Please write out the passage on Facebook's configuration management word for word, from "Gatekeeper projects manage" to "micro product features.".

DOCUMENT =
★ ★ ★
Gatekeeper projects manage product feature rollouts. When a user accesses facebook.com, the Gatekeeper projects are checked in realtime to determine what features to enable for the user. Because the check throughput is high (billions of checks per second) and some Gatekeeper restraints are data intensive, currently Gatekeeper consumes a significant percentage of the total CPU of the frontend clusters that consist of hundreds of thousands of servers. We constantly work on improving Gatekeeper’s efficiency. On the other hand, we consider this “overhead” worthwhile, because it enables Facebook engineers to iterate rapidly on new product features. This is evidenced by the popularity of Gatekeeper. In 2014, tens of thousands of Gatekeeper projects were created or updated to actively manage the rollouts of a huge number of micro product features.

When an engineer makes a change, it takes about 10 minutes to go through the canary process, 5 seconds to then commit the change into the shared git repository, another 5 seconds for the tailer to fetch the change from the repository and write it to Zeus, and about 4.5 seconds from there to reach hundreds of thousands of servers across multiple continents.

Is all of this machinery something that only applies at Facebook scale? For the general principles at least, no – anyone trying to continuously deliver new features into production can benefit. The authors conclude the paper by contemplating what lessons and principles might be applicable outside of Facebook.

The technology we described is not exclusive for large Internet services. It matters for small systems as well.. .Agile configuration management enables agile software development.

Among many other lessons, I like this one:

Although the use cases of configuration management can be very diverse (e.g., from gating product rollouts to A/B testing), it is feasible and beneficial to support all of them on top of a uniform and flexible foundation, with additional tools providing specialized functions. Otherwise, inferior wheels will be reinvented. At Facebook, it is a long history of fragmented solutions converging onto Configerator.
★ ★ ★
EXCERPTED RECORDS =

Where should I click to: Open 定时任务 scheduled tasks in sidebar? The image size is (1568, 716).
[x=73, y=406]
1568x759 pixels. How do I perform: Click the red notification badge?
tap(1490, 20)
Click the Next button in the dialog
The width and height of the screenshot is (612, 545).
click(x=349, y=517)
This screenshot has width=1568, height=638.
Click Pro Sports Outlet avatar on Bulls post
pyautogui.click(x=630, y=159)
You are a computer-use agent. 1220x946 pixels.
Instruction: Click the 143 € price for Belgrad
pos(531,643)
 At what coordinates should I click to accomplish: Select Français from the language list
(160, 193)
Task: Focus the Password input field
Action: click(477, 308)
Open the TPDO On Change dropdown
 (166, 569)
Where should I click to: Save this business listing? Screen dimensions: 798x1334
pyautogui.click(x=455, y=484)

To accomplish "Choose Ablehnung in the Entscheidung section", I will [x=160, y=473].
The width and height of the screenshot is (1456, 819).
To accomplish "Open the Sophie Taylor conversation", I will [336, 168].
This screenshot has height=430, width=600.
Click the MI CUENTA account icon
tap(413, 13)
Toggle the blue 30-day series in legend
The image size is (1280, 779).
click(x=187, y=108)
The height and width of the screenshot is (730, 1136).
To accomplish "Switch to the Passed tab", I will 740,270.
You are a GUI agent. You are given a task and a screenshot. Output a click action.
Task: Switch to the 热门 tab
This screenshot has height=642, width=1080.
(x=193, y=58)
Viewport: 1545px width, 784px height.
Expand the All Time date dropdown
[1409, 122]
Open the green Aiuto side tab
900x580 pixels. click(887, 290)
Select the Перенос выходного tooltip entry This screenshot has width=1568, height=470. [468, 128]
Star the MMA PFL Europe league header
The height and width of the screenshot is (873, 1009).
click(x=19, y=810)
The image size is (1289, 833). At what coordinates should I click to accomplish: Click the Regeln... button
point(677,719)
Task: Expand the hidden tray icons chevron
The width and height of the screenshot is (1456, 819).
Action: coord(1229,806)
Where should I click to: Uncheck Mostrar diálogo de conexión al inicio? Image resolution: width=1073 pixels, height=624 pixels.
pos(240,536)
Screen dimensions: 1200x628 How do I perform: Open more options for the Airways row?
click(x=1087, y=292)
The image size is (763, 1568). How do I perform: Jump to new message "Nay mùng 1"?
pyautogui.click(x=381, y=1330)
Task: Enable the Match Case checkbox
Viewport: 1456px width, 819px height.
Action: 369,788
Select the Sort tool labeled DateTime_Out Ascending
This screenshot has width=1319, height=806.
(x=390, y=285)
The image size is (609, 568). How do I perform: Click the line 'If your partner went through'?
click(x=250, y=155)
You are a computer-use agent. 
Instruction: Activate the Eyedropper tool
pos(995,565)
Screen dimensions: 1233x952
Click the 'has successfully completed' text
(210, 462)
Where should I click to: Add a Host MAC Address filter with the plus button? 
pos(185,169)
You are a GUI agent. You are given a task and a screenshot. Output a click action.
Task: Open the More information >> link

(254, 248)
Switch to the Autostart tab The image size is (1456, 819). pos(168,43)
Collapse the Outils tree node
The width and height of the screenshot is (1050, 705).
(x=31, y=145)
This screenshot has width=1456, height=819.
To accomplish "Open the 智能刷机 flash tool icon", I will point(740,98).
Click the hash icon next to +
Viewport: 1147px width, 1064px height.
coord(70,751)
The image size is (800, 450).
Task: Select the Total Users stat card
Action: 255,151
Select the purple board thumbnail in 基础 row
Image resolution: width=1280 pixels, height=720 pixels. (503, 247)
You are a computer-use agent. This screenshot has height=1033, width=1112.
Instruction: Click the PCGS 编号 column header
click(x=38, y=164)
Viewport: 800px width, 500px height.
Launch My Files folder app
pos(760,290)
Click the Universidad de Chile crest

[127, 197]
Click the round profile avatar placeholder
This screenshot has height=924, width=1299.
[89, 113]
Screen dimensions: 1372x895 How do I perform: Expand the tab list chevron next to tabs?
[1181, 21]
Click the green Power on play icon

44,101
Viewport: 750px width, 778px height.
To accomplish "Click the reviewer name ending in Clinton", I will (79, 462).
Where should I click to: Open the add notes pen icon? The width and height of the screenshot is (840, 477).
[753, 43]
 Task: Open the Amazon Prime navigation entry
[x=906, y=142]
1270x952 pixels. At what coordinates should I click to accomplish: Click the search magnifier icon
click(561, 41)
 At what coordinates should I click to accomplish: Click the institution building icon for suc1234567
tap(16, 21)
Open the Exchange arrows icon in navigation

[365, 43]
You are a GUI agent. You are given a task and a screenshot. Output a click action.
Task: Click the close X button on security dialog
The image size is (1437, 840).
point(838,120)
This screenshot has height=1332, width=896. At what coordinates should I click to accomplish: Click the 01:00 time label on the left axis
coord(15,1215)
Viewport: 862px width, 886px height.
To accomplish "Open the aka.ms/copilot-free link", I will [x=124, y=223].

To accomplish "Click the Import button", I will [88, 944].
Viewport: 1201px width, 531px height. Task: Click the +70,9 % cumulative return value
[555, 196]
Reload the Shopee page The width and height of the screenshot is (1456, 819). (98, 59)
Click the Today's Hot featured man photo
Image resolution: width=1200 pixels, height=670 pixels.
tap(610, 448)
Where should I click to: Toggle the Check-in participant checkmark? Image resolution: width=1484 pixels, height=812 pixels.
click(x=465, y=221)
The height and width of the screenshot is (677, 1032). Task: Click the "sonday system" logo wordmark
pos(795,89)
★ ★ ★
OUTPUT OF THE TASK =
Gatekeeper projects manage product feature rollouts. When a user accesses facebook.com, the Gatekeeper projects are checked in realtime to determine what features to enable for the user. Because the check throughput is high (billions of checks per second) and some Gatekeeper restraints are data intensive, currently Gatekeeper consumes a significant percentage of the total CPU of the frontend clusters that consist of hundreds of thousands of servers. We constantly work on improving Gatekeeper’s efficiency. On the other hand, we consider this “overhead” worthwhile, because it enables Facebook engineers to iterate rapidly on new product features. This is evidenced by the popularity of Gatekeeper. In 2014, tens of thousands of Gatekeeper projects were created or updated to actively manage the rollouts of a huge number of micro product features.